Tips from the notes include using a large 12-inch skillet to cook the sauce properly and preferring marinated artichokes for flavor enhancement. Adjusting sauce thickness is possible with additional cornstarch or pasta water as needed. Leftovers store up to four days refrigerated in an airtight container.
Ingredients
- 8 ounces linguine pappardelle, or other long pasta, reserve ½ cup pasta water
- 1 tablespoon olive oil
- 2 cloves garlic minced
- ¾ cup white wine
- ⅓ cup chicken broth
- 2 teaspoons lemon juice fresh
- 12 ounces artichoke hearts drained and coarsely chopped, marinated
- ¾ cup heavy whipping cream
- ¼ cup Parmesan Cheese shredded
- 1 teaspoon cornstarch
- 1 cup spinach packed, optional, fresh
Optional Garnish
- Parmesan Cheese shredded
- parsley or basil, chopped, fresh
Instructions
- Add pasta to a large pot of salted water. Cook according to package directions. Drain well, reserving ½ cup pasta water, do not rinse.

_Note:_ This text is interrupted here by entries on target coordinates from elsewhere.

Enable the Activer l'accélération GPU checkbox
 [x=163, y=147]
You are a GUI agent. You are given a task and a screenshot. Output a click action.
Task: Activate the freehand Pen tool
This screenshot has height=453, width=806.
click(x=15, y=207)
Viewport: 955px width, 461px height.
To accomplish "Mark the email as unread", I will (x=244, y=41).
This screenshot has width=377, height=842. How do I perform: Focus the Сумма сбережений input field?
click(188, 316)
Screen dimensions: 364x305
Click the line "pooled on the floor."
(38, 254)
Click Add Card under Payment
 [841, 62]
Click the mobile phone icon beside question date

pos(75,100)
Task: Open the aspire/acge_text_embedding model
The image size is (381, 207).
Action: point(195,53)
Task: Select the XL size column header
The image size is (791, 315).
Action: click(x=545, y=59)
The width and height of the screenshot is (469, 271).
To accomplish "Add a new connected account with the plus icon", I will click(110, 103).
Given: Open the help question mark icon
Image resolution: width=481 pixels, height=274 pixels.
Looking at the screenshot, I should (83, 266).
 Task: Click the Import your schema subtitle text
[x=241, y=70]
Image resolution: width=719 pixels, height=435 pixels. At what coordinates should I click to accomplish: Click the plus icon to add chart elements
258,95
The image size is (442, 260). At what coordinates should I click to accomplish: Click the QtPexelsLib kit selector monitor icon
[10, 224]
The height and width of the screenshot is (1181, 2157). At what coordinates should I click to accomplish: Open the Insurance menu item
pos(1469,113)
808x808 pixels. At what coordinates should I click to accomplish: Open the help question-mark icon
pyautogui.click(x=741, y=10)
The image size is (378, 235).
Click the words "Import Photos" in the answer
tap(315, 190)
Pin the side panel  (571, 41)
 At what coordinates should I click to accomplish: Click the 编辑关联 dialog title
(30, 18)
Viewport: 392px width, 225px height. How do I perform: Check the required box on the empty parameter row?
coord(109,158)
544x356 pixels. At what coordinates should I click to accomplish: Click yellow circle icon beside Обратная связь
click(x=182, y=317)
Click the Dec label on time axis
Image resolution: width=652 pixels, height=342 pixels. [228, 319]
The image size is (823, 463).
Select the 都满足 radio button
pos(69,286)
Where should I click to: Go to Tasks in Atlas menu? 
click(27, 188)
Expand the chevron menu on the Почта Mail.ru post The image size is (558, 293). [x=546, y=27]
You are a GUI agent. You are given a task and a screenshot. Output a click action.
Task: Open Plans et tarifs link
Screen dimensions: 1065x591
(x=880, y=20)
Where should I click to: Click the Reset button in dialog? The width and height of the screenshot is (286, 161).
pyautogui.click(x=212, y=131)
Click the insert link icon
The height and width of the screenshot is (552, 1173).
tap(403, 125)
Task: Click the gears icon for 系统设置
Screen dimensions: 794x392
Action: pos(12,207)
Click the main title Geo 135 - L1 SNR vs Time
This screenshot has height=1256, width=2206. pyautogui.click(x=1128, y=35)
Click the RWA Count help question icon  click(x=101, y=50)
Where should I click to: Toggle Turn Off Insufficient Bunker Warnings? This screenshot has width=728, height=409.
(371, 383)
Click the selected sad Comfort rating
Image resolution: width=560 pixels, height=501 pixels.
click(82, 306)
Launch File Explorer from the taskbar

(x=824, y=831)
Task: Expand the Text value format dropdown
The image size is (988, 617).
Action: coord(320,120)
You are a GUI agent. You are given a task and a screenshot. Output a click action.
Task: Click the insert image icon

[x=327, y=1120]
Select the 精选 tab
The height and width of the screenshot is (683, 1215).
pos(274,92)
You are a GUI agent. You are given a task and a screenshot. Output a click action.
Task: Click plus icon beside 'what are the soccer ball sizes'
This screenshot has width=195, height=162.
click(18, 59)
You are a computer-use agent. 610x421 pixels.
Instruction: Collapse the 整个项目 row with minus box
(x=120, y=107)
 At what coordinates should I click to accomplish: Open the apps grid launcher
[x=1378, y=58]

- Meanwhile, in a 12" skillet, heat 1 tablespoon olive oil over medium heat and add garlic, cook just until fragrant, about 30 seconds.
- Add white wine, broth, and lemon juice, then simmer until reduced by half, about 5 minutes.
- Stir in artichokes, heavy cream, and parmesan cheese. Simmer for 3-5 minutes or until slightly thickened.
- Combine 1 teaspoon cornstarch with 2 teaspoons cold water and add to the skillet. Simmer 1 minute more.
- Add cooked pasta, spinach, and 2 tablespoons of pasta water and mix well adding additional pasta water if needed. Season with salt & pepper to taste.
- Sprinkle with parmesan cheese and parsley if desired.
Notes
- Use a large 12-inch skillet for sauce to reduce and thicken properly; smaller pans won't achieve the same effect.
- Choose marinated artichoke hearts for best flavor; if using canned water-packed artichokes, add 1 teaspoon Italian seasoning.
- Adjust sauce thickness by adding a cornstarch slurry or pasta water to reach desired consistency.
- Leftovers keep well in an airtight container in the refrigerator for up to four days.
- This recipe yields four generous side portions or four small main portions and pairs well with grilled shrimp or chicken.
Nutrition Information
Show DetailsNutrition Facts
Serving: 4Serving
Amount Per Serving
Calories 555 kcal
% Daily Value*
| Calories | 555 | 28% |
| Carbohydrates | 51g | 17% |
| Protein | 12g | 24% |
| Fat | 30g | 46% |
| Saturated Fat | 13g | 65% |
| Polyunsaturated Fat | 1g | 6% |
| Monounsaturated Fat | 7g | 35% |
| Cholesterol | 55mg | 18% |
| Sodium | 520mg | 22% |
| Potassium | 267mg | 6% |
| Fiber | 4g | 16% |
| Sugar | 4g | 8% |
| Vitamin A | 2261IU | 45% |
| Vitamin C | 24mg | 27% |
| Calcium | 149mg | 15% |
| Iron | 2mg | 11% |
* Percent Daily Values are based on a 2,000 calorie diet.